In the [[previous post]({{< ref "2022-11-20-mastodon-1" >}})], I shared some thoughts on how the overall install of a Mastodon instance
went, making it a point to ensure my users' (and my own!) data is somehow safe, and the machine runs on good hardware, and with good
connectivity. Thanks IPng, for that 10G connection! In this post, I visit an old friend,
[[Borgmon](https://sre.google/sre-book/practical-alerting/)], which has since reincarnated and become the _de facto_ open source
observability and signals ecosystem, and its incomparably awesome friend. Hello, **Prometheus** and **Grafana**!
## Anatomy of Mastodon
Looking more closely at the architecture of Mastodon, it consists of a few moving parts:
1. **Storage**: At the bottom, there's persistent storage, in my case **ZFS**, on which account information (like avatars), media
attachments, and site-specific media lives. As posts stream to my instance, their media is spooled locally for performance.
1. **State**: Application state is kept in two databases:
* Firstly, a **SQL database** which is chosen to be [[PostgreSQL](https://postgresql.org)].
* Secondly, a memory based **key-value storage** system [[Redis](https://redis.io)] is used to track the vitals of home feeds,
list feeds, Sidekiq queues as well as Mastodon's streaming API.
1. **Web (transactional)**: The webserver that serves end user requests and the API is written in a Ruby framework called
[[Puma](https://github.com/puma/puma)]. Puma tries to do its job efficiently, and doesn't allow itself to be bogged down by long lived web
sessions, such as the ones where clients get streaming updates to their timelines on the web- or mobile client.
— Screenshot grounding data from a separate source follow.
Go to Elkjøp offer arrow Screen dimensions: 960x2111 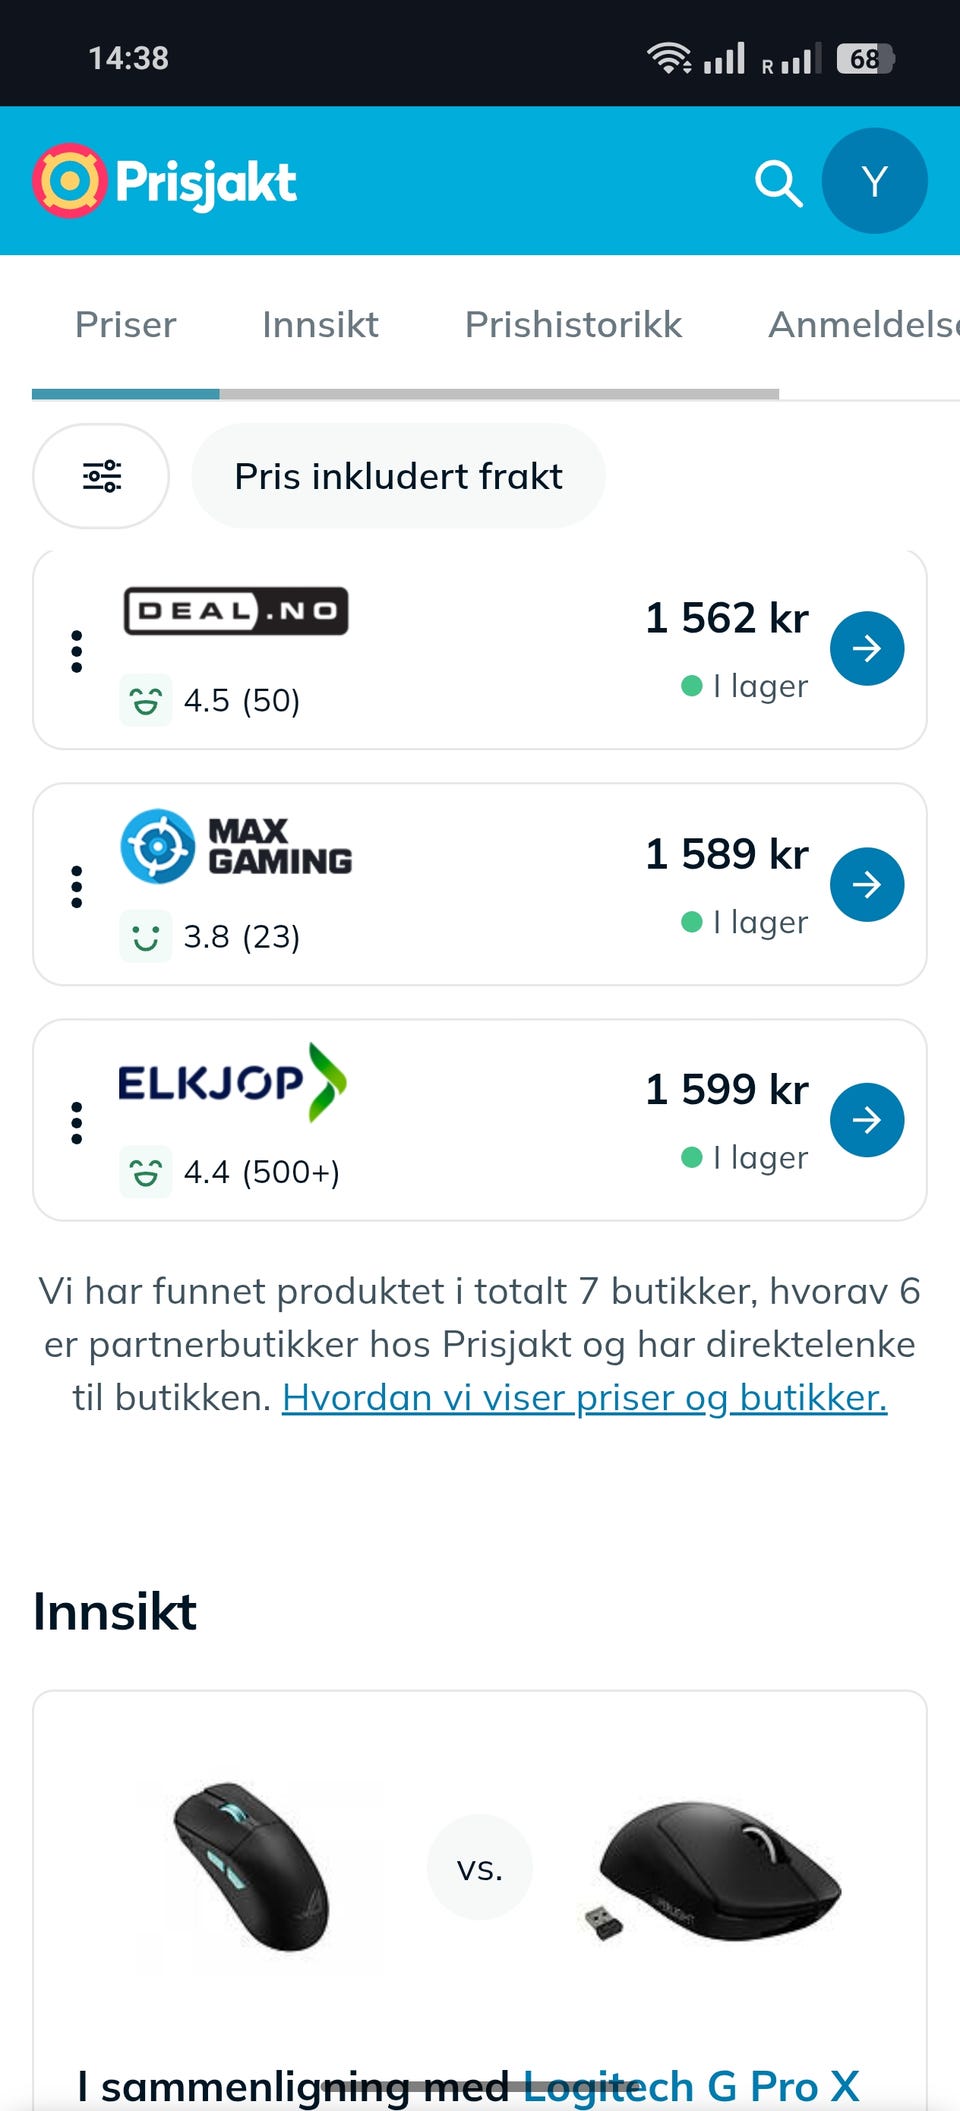(867, 1120)
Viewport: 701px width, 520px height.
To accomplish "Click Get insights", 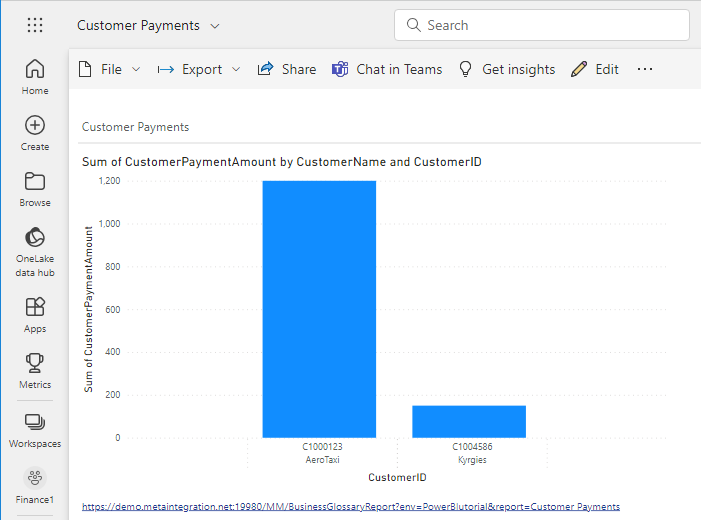I will tap(506, 69).
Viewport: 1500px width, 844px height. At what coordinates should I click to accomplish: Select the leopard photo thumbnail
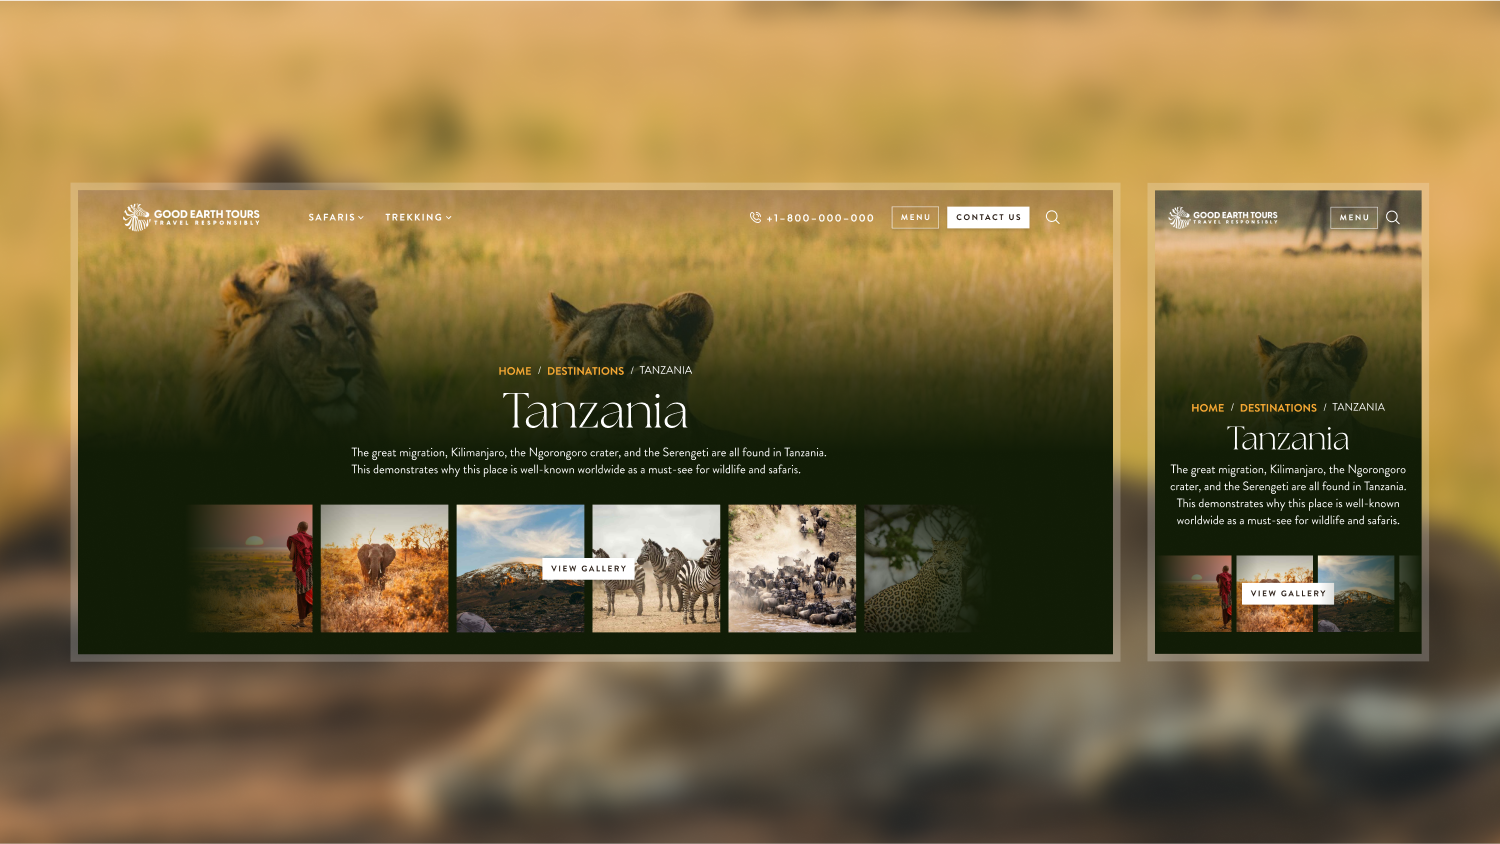(x=922, y=568)
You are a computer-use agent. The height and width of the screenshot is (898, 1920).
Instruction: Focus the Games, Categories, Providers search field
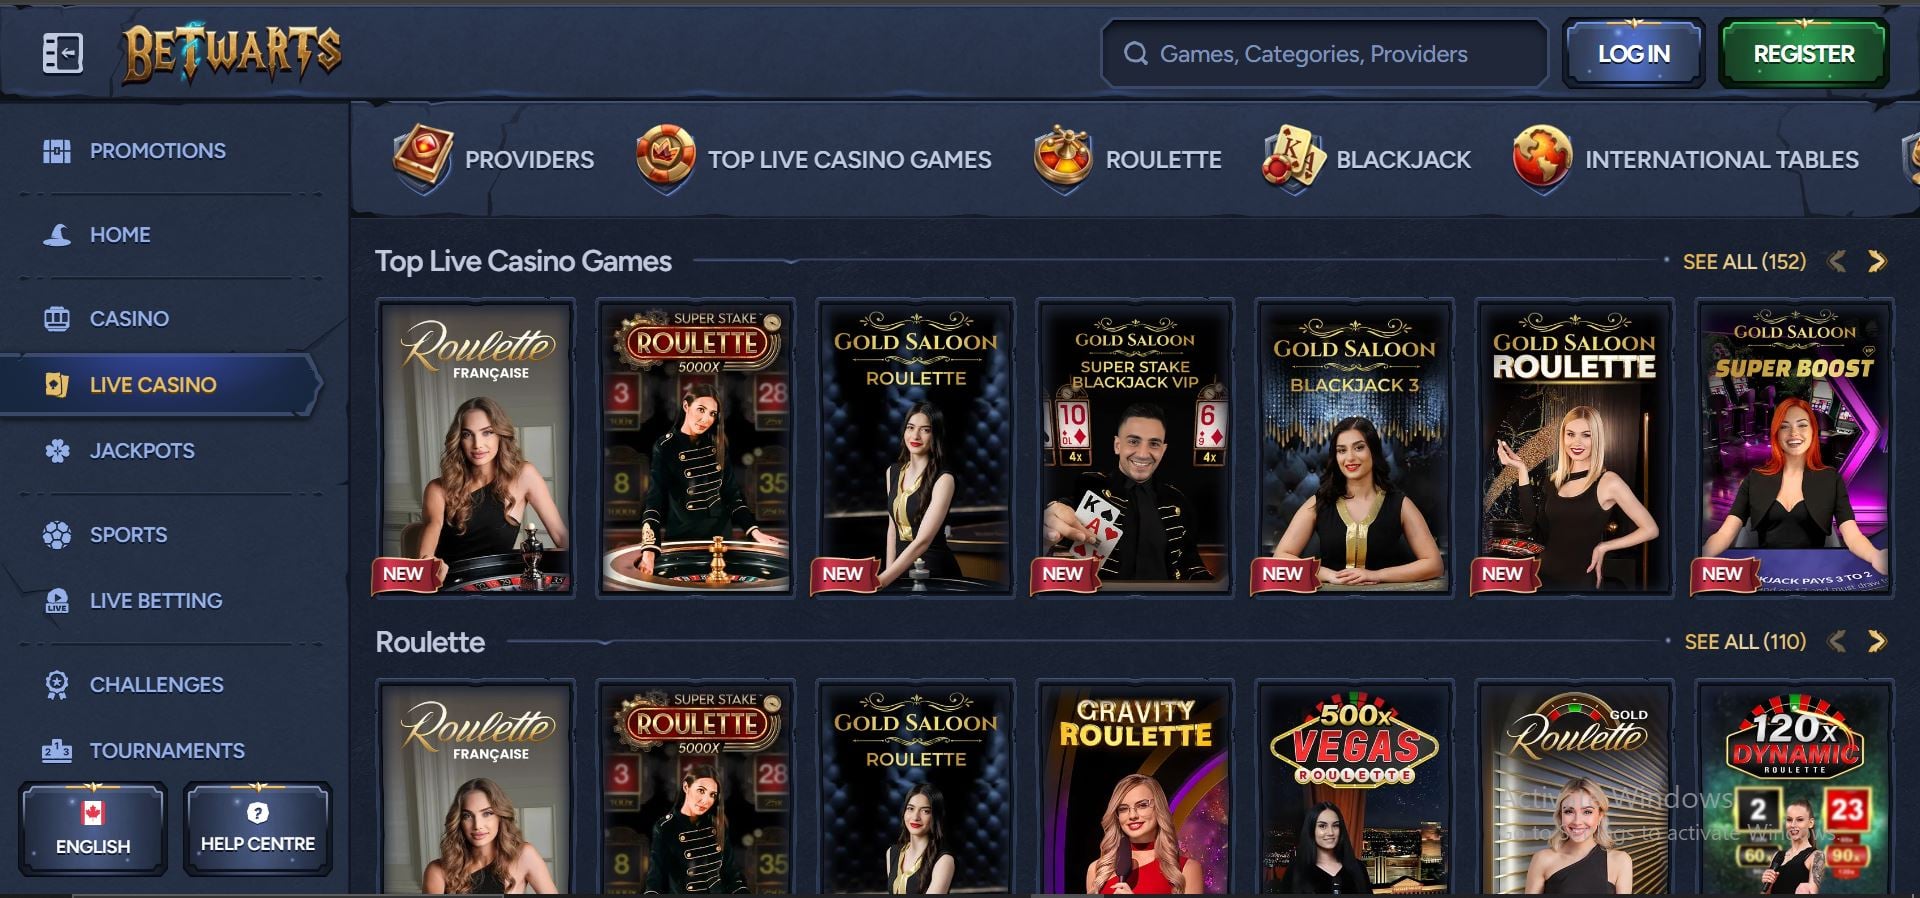click(x=1324, y=54)
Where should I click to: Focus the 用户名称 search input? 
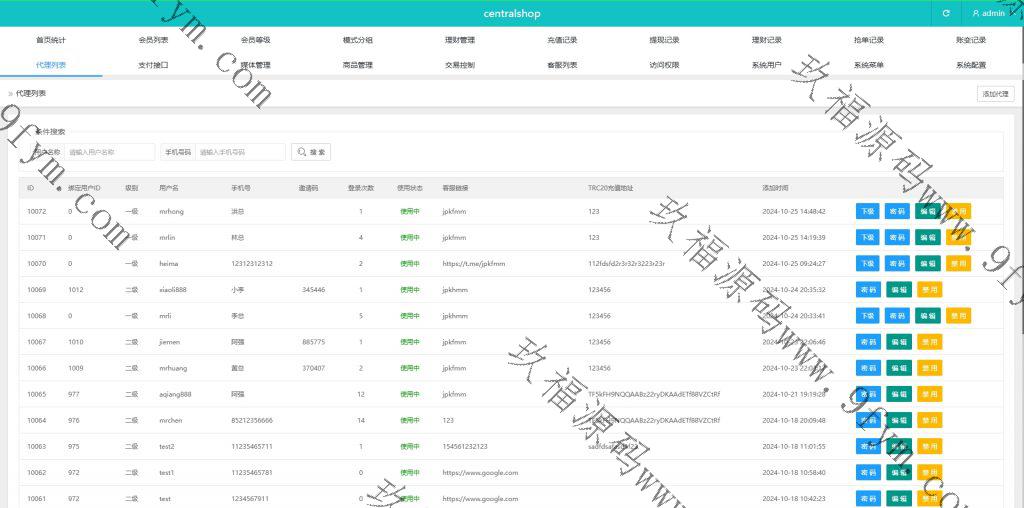pos(110,152)
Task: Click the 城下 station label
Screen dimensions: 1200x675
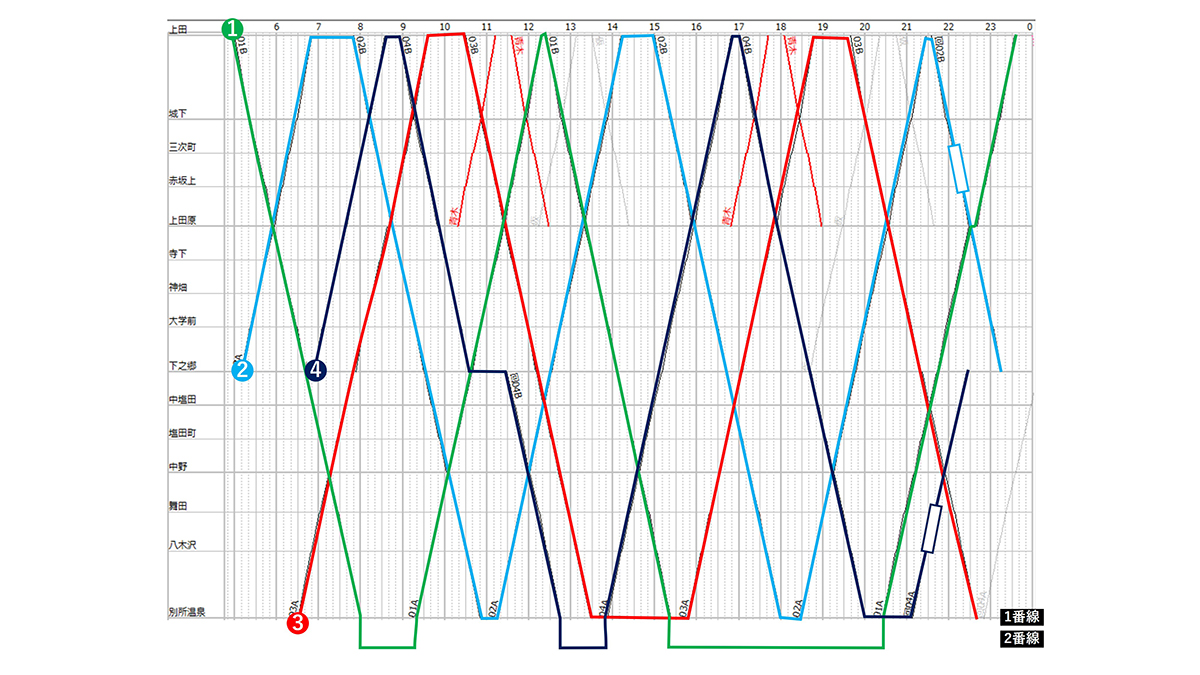Action: click(177, 115)
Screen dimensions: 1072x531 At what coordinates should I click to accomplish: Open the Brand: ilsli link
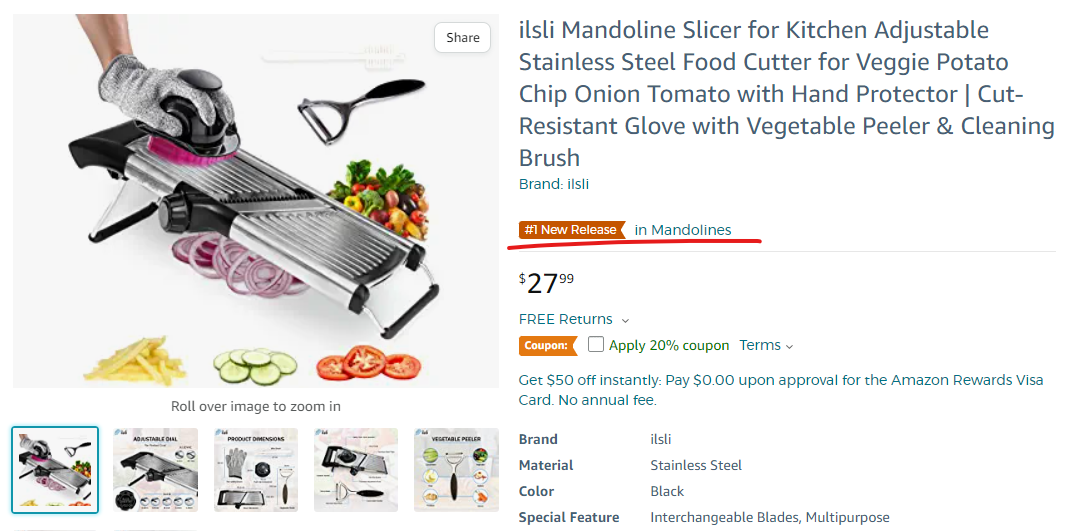coord(553,184)
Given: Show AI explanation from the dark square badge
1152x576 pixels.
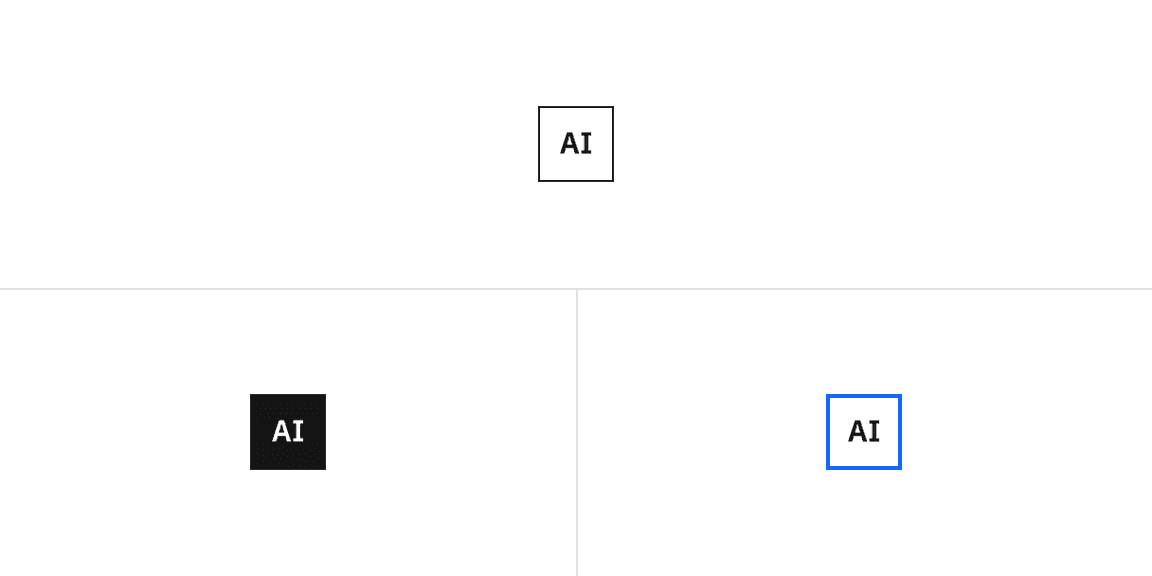Looking at the screenshot, I should 288,432.
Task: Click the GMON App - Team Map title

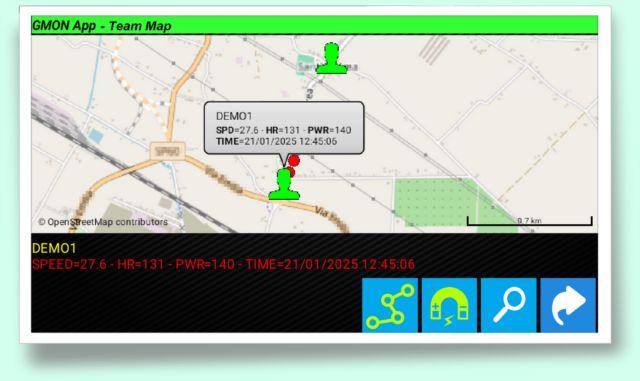Action: click(102, 26)
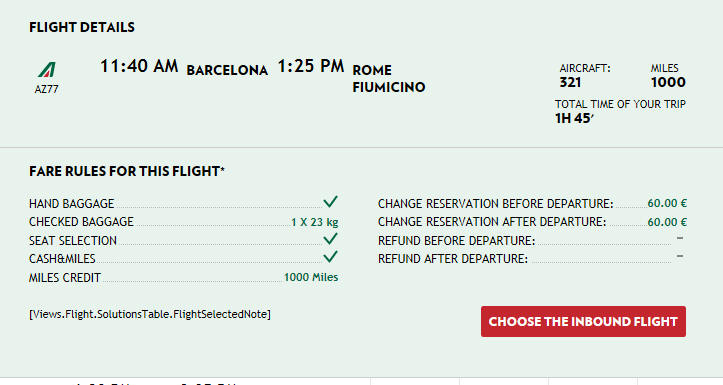
Task: Click the 1000 Miles credit value
Action: tap(311, 277)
1. **Web (streaming)**: This webserver is written in [[NodeJS](https://nodejs.org/en/about/)] and excels at long lived connections
that use Websockets, by providing a Streaming API to clients.
1. **Web (frontend)**: To tie all the current and future microservices together, provide SSL (for HTTPS), and a local object cache for
things that don't change often, one or more [[NGINX](https://nginx.org)] servers are used.
1. **Backend (processing)**: Many interactions with the server (such as distributing posts) turn in to background tasks that are enqueued
and handled asynchronously by a worker pool provided by [[Sidekiq](https://github.com/mperham/sidekiq)].
1. **Backend (search)**: Users that wish to search the local corpus of posts and media, can interact with an instance of
[[Elastic](https://www.elastic.co/)], a free and open search and analytics solution.
These systems all interact in particular ways, but I immediately noticed one interesting tidbit. Pretty much every system in this list can
(or can be easily made to) emit metrics in a popular [[Prometheus](https://prometheus.io/)] format. I cannot overstate the love I have for
this project, both technically but also socially because I know how it came to be. Ben, thanks for the RC racecars (I still have them!).
Matt, I admire your Go- and Java-skills and your general workplace awesomeness. And Richi sorry to have missed you last week in Hamburg at
[[DENOG14](https://www.denog.de/de/meetings/denog14/agenda.html)]!
## Prometheus
Taking stock of the architecture here, I think my best bet is to rig this stuff up with Prometheus. This works mostly by having a central,
in my case external to [[uBlog.tech](https://ublog.tech)] server scrape a bunch of timeseries metrics periodically, after which I can create
pretty graphs of them, but also monitor if some values seem out of whack, like a Sidekiq queue delay raising, CPU or disk I/O running a bit
hot. And the best thing yet? I will get pretty much all of this for free, because other, smarter folks have contributed into this
ecosystem already:
* **Server**: monitoring is canonically done by [[Node Exporter](https://prometheus.io/docs/guides/node-exporter/)]. It provides metrics for
all the lowlevel machine and kernel stats you'd ever think to want: network, disk, cpu, processes, load, and so on.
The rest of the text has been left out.